The McCowans, in their cross-appeal, argue that the trial court erred in not awarding them damages for the payments they made to Sellman under the conditional sales contract. They have cited no authority to support their position. Therefore, their contention may not be considered on appeal. Howarth v. El Sobrante Mining Corp., 87 Nev. 492, 489 P.2d 89 (1971); Riverside Casino Corp. v. J.W. Brewer Co., 80 Nev. 153, 390 P.2d 232 (1964).

Accordingly, the judgment of the district court is affirmed.

THOMPSON, C.J., and GUNDERSON, BATJER and ZENOFF, JJ., concur.

NOTES

[1] The Uniform Sales Act was repealed by a law enacted in 1965, effective March 1, 1967.

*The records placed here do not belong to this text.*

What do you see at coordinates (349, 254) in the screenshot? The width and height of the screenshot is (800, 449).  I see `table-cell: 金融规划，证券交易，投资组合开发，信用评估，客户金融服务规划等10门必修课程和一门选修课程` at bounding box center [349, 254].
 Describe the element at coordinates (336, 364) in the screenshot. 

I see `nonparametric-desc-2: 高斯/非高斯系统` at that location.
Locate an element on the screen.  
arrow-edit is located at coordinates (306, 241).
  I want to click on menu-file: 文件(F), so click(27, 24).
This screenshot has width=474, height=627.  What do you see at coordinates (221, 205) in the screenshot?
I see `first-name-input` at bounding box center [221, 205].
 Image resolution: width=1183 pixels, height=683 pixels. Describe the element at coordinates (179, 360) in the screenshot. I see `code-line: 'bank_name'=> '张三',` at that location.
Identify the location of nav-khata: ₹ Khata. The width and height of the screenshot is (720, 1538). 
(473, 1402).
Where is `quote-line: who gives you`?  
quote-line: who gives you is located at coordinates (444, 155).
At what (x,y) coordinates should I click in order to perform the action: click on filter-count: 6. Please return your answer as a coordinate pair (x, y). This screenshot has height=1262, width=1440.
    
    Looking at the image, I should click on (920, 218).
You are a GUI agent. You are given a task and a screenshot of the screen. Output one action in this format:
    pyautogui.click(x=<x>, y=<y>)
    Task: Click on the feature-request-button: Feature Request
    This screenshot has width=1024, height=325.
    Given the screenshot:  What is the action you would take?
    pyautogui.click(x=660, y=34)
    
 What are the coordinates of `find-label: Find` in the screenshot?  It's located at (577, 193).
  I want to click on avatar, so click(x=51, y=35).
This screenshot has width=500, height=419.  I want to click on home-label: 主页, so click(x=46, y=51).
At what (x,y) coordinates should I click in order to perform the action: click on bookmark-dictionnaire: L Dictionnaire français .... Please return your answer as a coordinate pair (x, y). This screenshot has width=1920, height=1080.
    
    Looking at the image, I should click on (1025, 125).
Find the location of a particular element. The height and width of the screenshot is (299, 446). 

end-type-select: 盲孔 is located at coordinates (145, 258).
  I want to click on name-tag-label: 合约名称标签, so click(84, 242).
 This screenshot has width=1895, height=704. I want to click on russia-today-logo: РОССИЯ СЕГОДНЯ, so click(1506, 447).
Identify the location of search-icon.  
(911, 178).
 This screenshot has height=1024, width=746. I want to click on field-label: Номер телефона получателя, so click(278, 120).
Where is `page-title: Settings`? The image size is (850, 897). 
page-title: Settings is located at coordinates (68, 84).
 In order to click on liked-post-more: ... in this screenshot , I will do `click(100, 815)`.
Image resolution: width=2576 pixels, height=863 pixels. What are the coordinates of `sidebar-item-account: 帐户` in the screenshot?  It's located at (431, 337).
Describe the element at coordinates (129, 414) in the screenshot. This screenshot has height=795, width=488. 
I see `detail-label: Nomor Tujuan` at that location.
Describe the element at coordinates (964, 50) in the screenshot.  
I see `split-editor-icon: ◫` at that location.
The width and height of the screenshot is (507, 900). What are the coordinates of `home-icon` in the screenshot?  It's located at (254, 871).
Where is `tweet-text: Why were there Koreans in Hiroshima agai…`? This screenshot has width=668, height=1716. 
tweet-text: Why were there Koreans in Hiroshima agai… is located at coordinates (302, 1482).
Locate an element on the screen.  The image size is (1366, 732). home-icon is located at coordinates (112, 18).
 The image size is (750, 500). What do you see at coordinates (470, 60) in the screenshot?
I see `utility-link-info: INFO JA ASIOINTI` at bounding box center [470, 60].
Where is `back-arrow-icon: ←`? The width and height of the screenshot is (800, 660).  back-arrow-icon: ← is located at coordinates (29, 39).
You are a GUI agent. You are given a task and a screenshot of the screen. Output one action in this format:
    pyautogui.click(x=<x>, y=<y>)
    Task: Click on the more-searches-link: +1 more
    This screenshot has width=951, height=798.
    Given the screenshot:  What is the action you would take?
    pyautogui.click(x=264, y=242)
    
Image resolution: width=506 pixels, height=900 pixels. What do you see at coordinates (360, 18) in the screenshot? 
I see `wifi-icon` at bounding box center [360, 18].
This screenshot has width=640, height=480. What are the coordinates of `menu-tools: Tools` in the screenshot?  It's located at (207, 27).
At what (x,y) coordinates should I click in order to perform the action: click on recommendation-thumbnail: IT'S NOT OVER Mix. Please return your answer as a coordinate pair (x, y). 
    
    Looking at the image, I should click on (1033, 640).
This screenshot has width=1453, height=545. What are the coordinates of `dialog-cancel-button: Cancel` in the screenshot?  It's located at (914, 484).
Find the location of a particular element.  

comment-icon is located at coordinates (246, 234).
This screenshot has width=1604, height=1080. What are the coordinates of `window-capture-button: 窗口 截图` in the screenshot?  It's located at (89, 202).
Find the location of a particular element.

[2] Law of Mar. 18, 1915, ch. 159, § 12, [1915] Stats.Nev. (NRS 96.210, repealed by Law of April 12, 1965, ch. 353, § 55, [1965] Stats. Nev., effective Mar. 1, 1967), provided, in relevant part:

"Any affirmation of fact or any promise by the seller relating to the goods is an express warranty if the natural tendency of such affirmation or promise is to induce the buyer to purchase the goods, and if the buyer purchases the goods relying thereon. No affirmation of the value of the goods, nor any statement purporting to be a statement of the seller's opinion only, shall be construed as a warranty."